Seniors Resource Guide

What is Home Health Care?

Article submitted by James Contos of Mountain Valley Health Care. He can be reached at 800 368-7137.

Everyone knows the answer because most home care is of the informal variety with families and friends providing substantial amounts of care, including very high tech kinds of care as well as simpler assistance with bathing or dressing. However, many Americans are not familiar with formal home health care. The health care professionals most often involved are Nurses followed by Physical and Occupational Therapists, and Certified Nurse Aides. Other health care providers may include Respira-tory and Speech Therapists, and Medical Social Workers. Home health care is generally paid for by private employer-sponsored health insurance or public payers (Medicare and Medicaid), or by private-pay (paid with the family's or patient's own resources).

The Concept of Home Health Care
Home Care and Home Health Care are phrases that are used interchangeably, to mean any type of care given to a person in their own home. Both phrases are used interchangeably regardless of whether the person requires Skilled Care by professionals or not. When a loved one or friend is unable to care for himself or herself and requires help with medical care, personal care or household chores, home health care may be a sensible solution.

Home care aims to enable people to remain at home rather than use residential, long-term, or institutional-based nursing care.

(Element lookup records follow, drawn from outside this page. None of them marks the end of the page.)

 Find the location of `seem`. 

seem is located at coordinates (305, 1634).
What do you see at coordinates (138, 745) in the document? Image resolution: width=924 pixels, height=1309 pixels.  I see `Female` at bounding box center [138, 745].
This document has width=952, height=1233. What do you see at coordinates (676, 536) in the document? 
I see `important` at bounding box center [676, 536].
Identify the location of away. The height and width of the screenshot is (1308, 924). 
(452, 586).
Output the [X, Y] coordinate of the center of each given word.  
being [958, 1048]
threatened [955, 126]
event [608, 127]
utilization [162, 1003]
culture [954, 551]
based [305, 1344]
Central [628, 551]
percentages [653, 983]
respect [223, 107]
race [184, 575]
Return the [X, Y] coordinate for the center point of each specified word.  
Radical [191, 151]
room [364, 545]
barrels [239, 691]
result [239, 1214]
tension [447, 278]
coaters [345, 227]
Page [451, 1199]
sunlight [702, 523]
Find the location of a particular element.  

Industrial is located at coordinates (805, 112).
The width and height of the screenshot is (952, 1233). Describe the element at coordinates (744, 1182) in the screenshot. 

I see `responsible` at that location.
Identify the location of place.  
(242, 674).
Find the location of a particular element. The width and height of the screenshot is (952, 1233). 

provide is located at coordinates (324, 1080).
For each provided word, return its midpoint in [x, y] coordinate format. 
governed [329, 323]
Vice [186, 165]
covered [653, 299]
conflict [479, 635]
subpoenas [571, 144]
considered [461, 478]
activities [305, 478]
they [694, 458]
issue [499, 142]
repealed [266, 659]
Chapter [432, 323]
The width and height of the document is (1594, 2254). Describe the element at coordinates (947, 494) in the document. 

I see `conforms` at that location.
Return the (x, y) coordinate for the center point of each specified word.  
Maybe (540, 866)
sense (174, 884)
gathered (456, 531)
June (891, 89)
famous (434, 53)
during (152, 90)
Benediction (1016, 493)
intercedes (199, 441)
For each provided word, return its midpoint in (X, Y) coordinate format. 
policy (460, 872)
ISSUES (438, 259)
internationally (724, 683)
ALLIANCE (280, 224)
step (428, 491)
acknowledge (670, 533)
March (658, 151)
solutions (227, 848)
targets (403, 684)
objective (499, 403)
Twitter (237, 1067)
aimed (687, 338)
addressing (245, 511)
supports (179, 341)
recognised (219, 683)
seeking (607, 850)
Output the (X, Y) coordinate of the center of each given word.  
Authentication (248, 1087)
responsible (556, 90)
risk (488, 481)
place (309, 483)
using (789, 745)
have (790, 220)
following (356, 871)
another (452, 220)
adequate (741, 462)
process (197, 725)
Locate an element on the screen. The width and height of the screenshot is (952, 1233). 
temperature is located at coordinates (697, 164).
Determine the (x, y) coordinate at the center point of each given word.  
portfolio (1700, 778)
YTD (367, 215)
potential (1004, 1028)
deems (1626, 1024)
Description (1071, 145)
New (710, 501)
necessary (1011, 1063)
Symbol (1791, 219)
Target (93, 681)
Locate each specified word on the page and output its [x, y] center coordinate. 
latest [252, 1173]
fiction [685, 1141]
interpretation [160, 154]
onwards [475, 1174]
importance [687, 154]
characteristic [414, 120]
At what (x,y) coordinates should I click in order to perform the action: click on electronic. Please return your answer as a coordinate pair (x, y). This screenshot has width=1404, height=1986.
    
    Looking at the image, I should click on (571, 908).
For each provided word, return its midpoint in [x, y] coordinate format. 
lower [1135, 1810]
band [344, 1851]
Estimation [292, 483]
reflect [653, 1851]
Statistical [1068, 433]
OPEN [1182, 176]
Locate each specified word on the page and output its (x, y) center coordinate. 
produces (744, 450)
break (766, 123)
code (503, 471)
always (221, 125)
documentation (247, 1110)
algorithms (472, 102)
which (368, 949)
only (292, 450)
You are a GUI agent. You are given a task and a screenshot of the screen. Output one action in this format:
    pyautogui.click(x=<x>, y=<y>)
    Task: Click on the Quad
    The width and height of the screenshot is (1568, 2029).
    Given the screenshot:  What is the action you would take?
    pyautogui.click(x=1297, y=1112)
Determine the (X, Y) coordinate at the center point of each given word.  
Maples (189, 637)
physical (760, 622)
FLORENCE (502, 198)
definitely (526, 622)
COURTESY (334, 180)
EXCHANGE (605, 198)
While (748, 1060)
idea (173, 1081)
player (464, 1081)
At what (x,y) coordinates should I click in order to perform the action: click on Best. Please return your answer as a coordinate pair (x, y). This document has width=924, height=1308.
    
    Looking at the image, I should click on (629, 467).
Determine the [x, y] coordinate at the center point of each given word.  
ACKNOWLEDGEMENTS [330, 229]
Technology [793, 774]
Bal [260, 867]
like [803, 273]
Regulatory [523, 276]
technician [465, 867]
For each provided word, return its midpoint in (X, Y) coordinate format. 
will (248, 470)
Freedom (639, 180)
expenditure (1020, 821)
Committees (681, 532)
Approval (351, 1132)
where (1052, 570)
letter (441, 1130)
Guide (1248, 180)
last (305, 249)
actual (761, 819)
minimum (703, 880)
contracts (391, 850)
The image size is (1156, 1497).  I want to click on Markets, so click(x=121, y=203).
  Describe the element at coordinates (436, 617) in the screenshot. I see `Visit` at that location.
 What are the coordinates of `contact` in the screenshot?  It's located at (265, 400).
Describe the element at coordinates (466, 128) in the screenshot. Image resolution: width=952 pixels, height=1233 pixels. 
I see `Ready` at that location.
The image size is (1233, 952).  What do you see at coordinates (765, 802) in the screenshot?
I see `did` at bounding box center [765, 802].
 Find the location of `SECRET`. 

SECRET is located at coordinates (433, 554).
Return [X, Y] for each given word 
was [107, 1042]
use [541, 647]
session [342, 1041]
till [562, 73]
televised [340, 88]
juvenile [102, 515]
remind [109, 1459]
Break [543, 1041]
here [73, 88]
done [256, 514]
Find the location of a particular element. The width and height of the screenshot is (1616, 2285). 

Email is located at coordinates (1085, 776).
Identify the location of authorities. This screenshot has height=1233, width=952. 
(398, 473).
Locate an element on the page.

Care workers visit patients/clients in the person's own home to help with daily tasks such as getting up, going to bed, dressing, toileting, personal hygiene, some household tasks, shopping, cooking, supervision of medication, wound care, rehabilitation after an hospital stay or recovery from an illness.

Workers visit the home on a schedule determined in part by a Licensed Physician and in part by the type of insurance a patient has. Visits range from a few days a week, to every day. Visits may range from approximately an hour up to around-the-clock service.

The availability of many different home health care services makes it possible for patients to stay independent, remain in familiar surroundings, and keep costs down. Home care is not just for the sick or for the elderly. It can be for anyone. Individuals and families who are troubled by a variety of health and social problems, short or long-term illness, injury, mental disorders and retardation, alcoholism, and physical or social handicaps, among others.

Loss of independence is for many their greatest fear. Staying in their own home as long as is possible can mean a great deal to many people. Familiar surroundings can be therapeutic. Home care can be a good option for many people. They are able to stay in the familiar surroundings of their own home, but have greater piece of mind.

They will have more control over the decisions in life that can mean so much. Something simple such as deciding what time to get up and what to eat can become very important, if there is a threat that those choices may be taken away from you.

How Can I Get Care at Home?
If home care is provided under Medicare, the cost of the services is covered completely. You can go on and off Medicare Home Health as many times as needed. You must meet the following guidelines:

1. You must need at least one of the following: intermittent (and not full time) skilled nursing care, or physical therapy or speech language pathology services; and

2. You must be homebound. This means that you are normally unable to leave home. Being homebound means that leaving home is a major effort. When you leave home, it must be infrequent, for a short time, or to get medical care; and

3. The home health agency caring for you must be approved by the Medicare program.

4. Your physician's approval for your plan of care. Most home health providers will call your physician on your behalf for approval.

State Medicaid home care is covered 100%, but these programs generally have income qualifications. They also have rules or guidelines for approval, but many times can be for longer periods of time not just intermittent care. Commercial insurance sees the benefits of home care. There has been an increase in the utilization of home care over the past few years. You can request home care from your physician, hospital or your insurance carrier may request it directly.

Another option for paying for this care is long-term care insurance. Most will cover a portion of home care that is provided, but generally it pays for personal type care and not medical care. Check the benefits carefully.

Life is full of peaks and valleys
As our health care environment continues to change, home health care will become a more important and widely used piece of the system. Soon everyone will know the answer to "what is home care?" because it will be as common as hospitals and nursing homes.